En mi quinta partida, jugando la Casa de los Ingenieros, calculé mal cuántas cartas de Enfoque me costaría mantener la defensa del sector norte mientras avanzaba en el track de tecnología. Me quedé sin cartas de producción en el segundo ciclo. Un sector que debía ser inexpugnable quedó expuesto, y el jugador a mi izquierda —que sí había planificado bien— lo tomó sin resistencia. Una jugada perfecta de su parte. Que yo le había regalado sin saberlo.

Lo que realmente está haciendo el sistema de cartas de Enfoque

Nueve cartas al inicio de cada ciclo. Entre cuatro y seis jugables. Las demás, sin usar.

Esa restricción —tener más opciones de las que puedes ejecutar— es el corazón del diseño de Voidfall, y es más brutal de lo que parece escrito. Las nueve cartas cubren todas las necesidades de una civilización espacial: producir, conquistar, desarrollar tecnología, construir instalaciones, completar agendas. Pero elegir cinco de ellas significa renunciar explícitamente a cuatro cosas que también necesitas. No por falta de recursos. Por falta de turnos.

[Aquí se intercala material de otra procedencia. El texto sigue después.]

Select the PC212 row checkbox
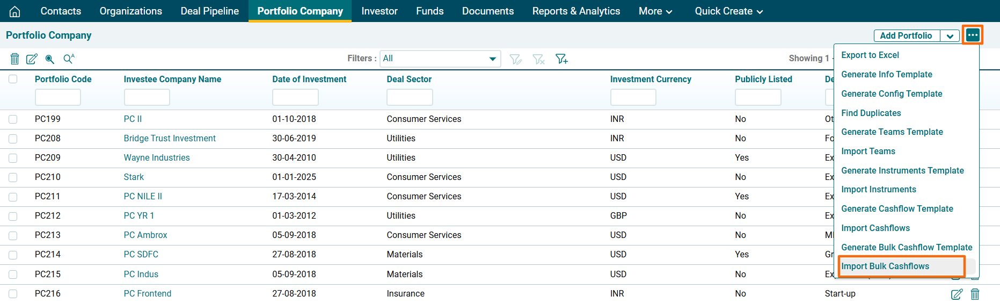This screenshot has width=1000, height=303. tap(13, 216)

Eso genera un tipo de presión que los eurogames de gestión de recursos estándar no producen. En Brass —que comparte el ADN de la optimización draconiana— la restricción es de acciones por turno, pero el horizonte de planificación es más largo. En Voidfall, la restricción es de ciclo: lo que no haces en este ciclo puede no tener solución en el siguiente. La corrupción Voidborn que no limpias ahora crece. El sector que no conquistas hoy puede estar defendido mañana.

Y cada casa tiene entre dos y cuatro cartas de Enfoque propias que reemplazan algunas de las estándar. Lo que significa que aprender Voidfall es aprender el sistema base más aprender cada casa por separado. Nueve partidas después, sigo sintiéndome principiante con las casas que no he probado.

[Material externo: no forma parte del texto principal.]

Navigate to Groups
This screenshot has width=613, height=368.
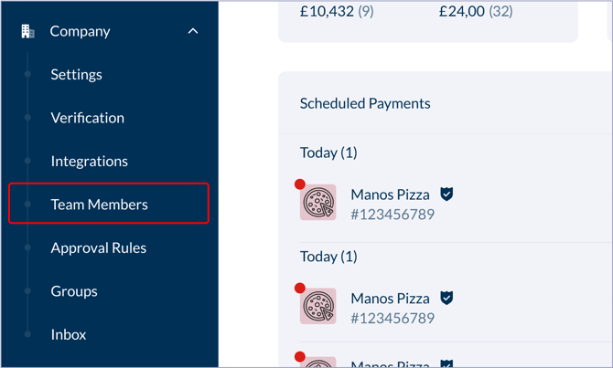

Dónde el diseño se sostiene y dónde pide demasiado

La corrupción Voidborn —esa presión constante de marcadores naranjas que invaden el tablero al final de cada ciclo— funciona mejor en solitario y cooperativo que en competitivo. En solitario, los Voidborn son el antagonista central: los veinte escenarios de dificultad progresiva generan perfiles de invasión distintos que hacen que cada partida tenga una amenaza con personalidad propia. En competitivo, los Voidborn son más un elemento de gestión que una fuente de tensión narrativa. Su presencia en modo competitivo puede sentirse como ruido adicional en un sistema ya denso. No diría que chirría. Pero se nota que ese módulo fue diseñado pensando en el solitario primero.

La duración a cuatro jugadores es el problema más honesto del juego. Tres horas con jugadores que conocen el sistema, cinco con alguien nuevo. Ese compromiso de tiempo no es viable para todos los grupos, y el juego lo sabe: es notablemente mejor a uno o dos jugadores, donde las partidas son controlables y la concentración de decisiones no se diluye en esperas.

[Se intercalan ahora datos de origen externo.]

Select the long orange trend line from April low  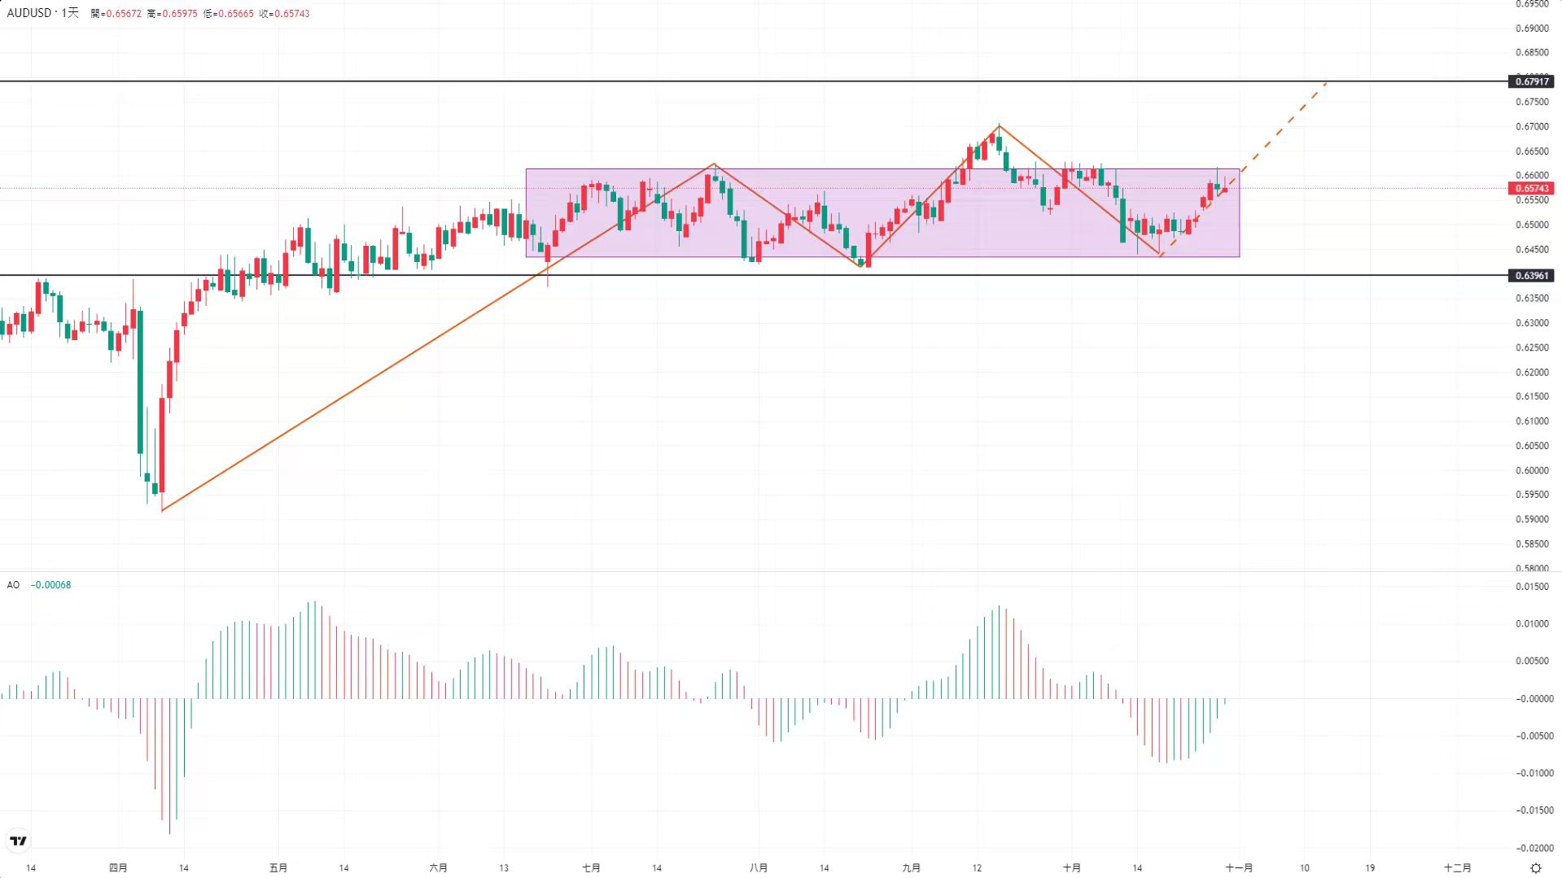click(x=350, y=393)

No he probado todos los escenarios del nivel de dificultad máximo en solitario. Los tres que he jugado de ese nivel han sido genuinamente duros —uno lo perdí en el tercer ciclo sin haber cometido ningún error visible, lo que me hace sospechar que la dificultad del nivel máximo puede estar un punto por encima de lo que yo consideraría estimulante. Aunque esto igual tiene más que ver con mi nivel actual en el juego que con el diseño en sí.

La producción merece una mención separada. Los tableros de triple capa con diales integrados, las fichas de doble capa, el sistema de almacenaje incluido: todo eso no es cosmético. En un juego donde el estado del tablero es información crítica que hay que leer constantemente, la legibilidad de los componentes tiene impacto directo en la fluidez. Igual que ocurre con War of the Ring —donde las 205 figuras diferenciadas por tipo hacen el mapa legible de un vistazo— en Voidfall la producción es parte del diseño.


Voidfall tiene un 9,2 en este blog. Para grupos con experiencia en eurogames de peso alto que quieren un 4X donde el combate sea una herramienta estratégica calculable, es una de las mejores compras posibles en el catálogo actual. Para grupos sin ese rodaje previo, no: la complejidad de Voidfall no se puede saltar con buena voluntad, y una primera partida sin base previa en juegos pesados produce frustración antes que satisfacción. La línea entre los dos grupos es real y vale la pena ser honesto con ella antes de comprar.